Stored items
━━━━━━━━━━━━━━━━

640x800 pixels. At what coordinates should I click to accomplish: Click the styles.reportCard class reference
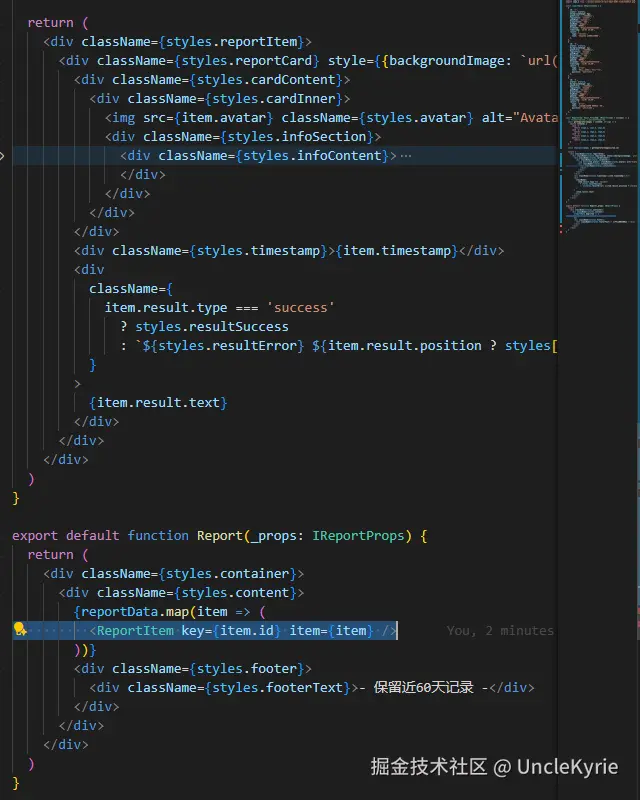[x=247, y=61]
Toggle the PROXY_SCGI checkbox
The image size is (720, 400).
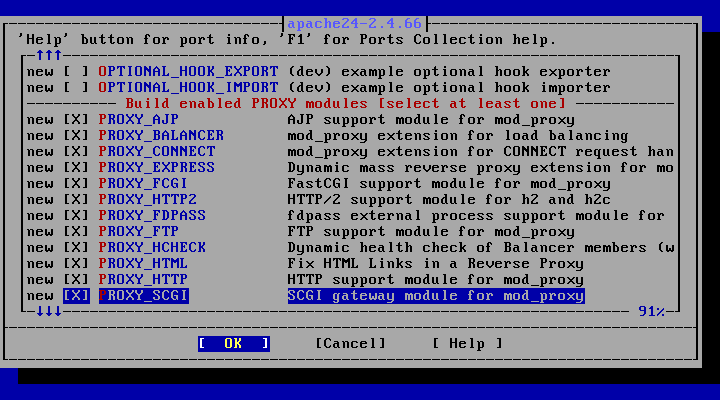76,296
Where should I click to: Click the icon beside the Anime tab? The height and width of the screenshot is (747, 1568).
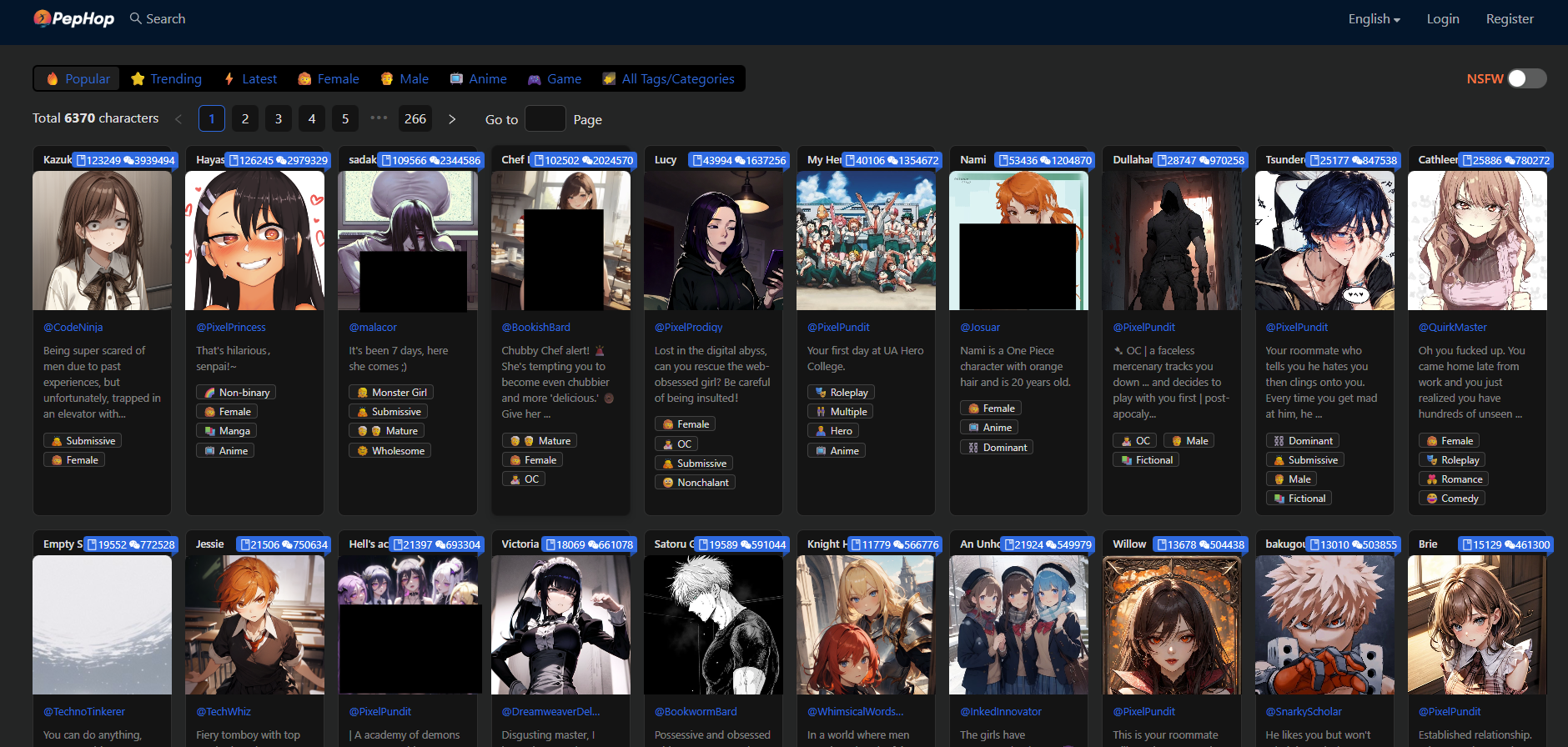[x=456, y=79]
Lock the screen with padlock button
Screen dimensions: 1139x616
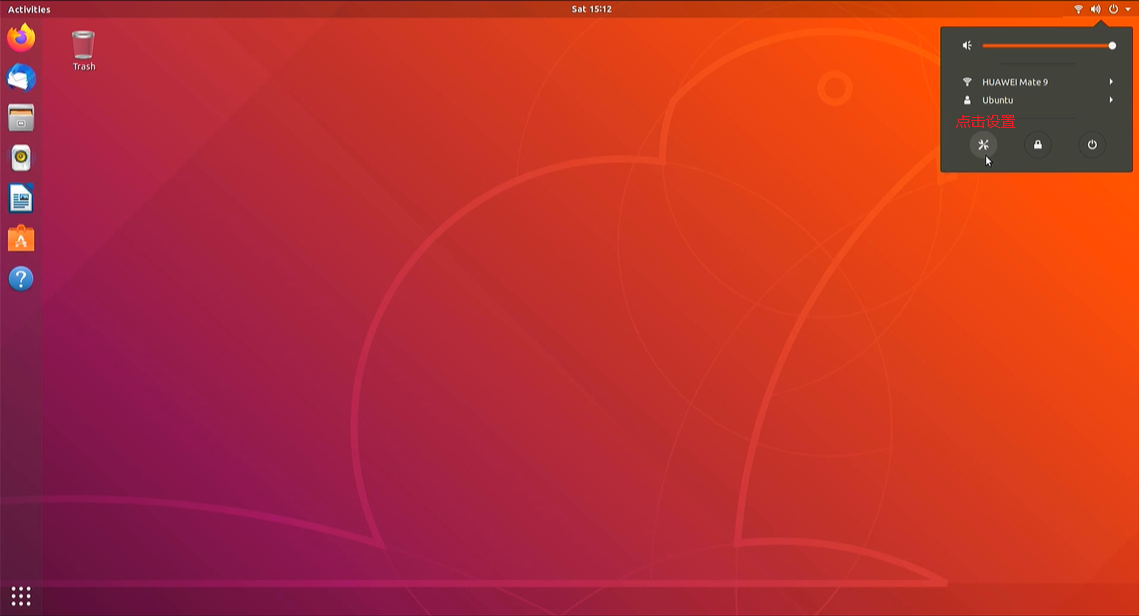click(1038, 145)
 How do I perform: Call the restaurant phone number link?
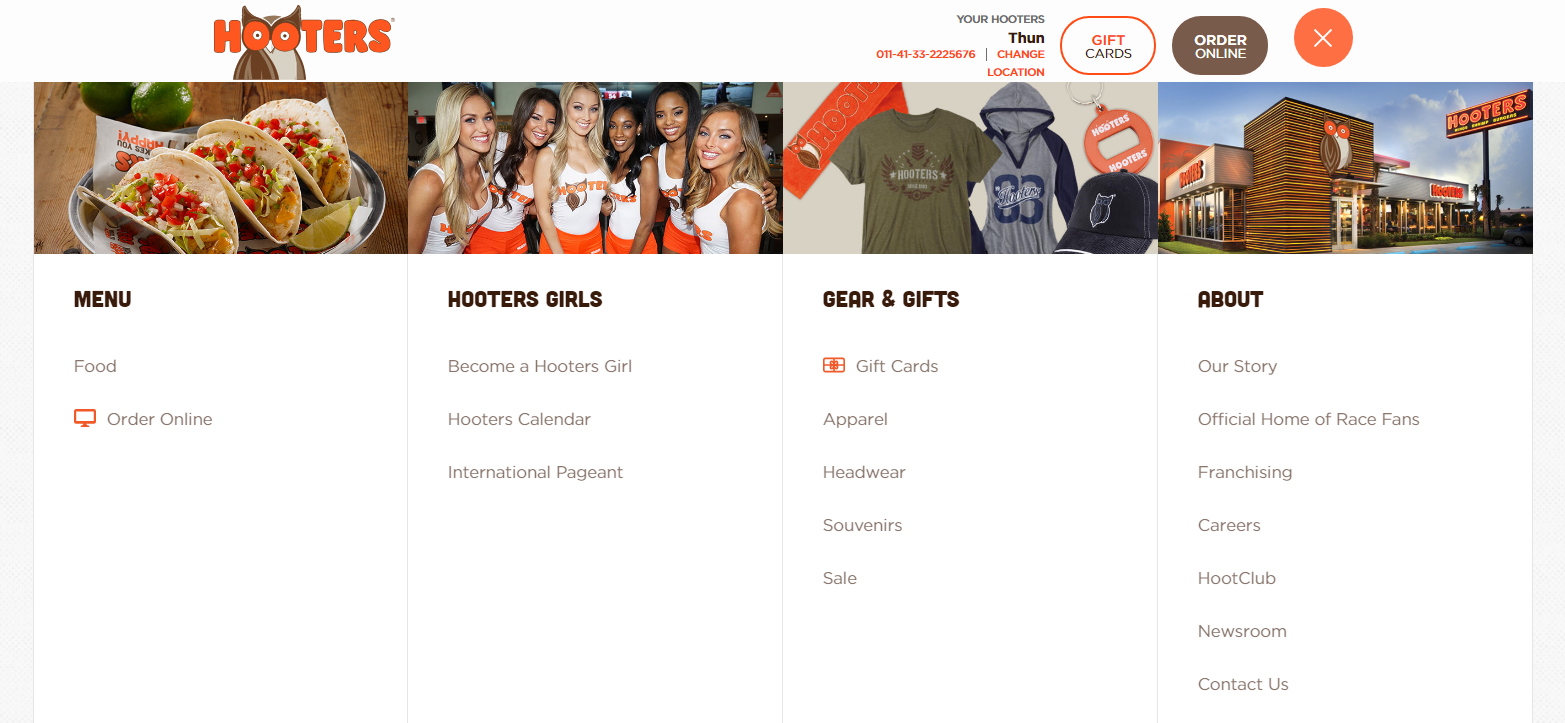click(926, 54)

━━━━━━━━━━━━━━━━

All of the records above must be copied exactly, except for the pictures.

__Expected output__
640x800 pixels. At what coordinates should I click to accomplish: Click the styles.reportCard class reference
[x=247, y=61]
Toggle the PROXY_SCGI checkbox
The image size is (720, 400).
76,296
Where should I click to: Click the icon beside the Anime tab? The height and width of the screenshot is (747, 1568).
[x=456, y=79]
Lock the screen with padlock button
Screen dimensions: 1139x616
click(1038, 145)
 How do I perform: Call the restaurant phone number link?
click(926, 54)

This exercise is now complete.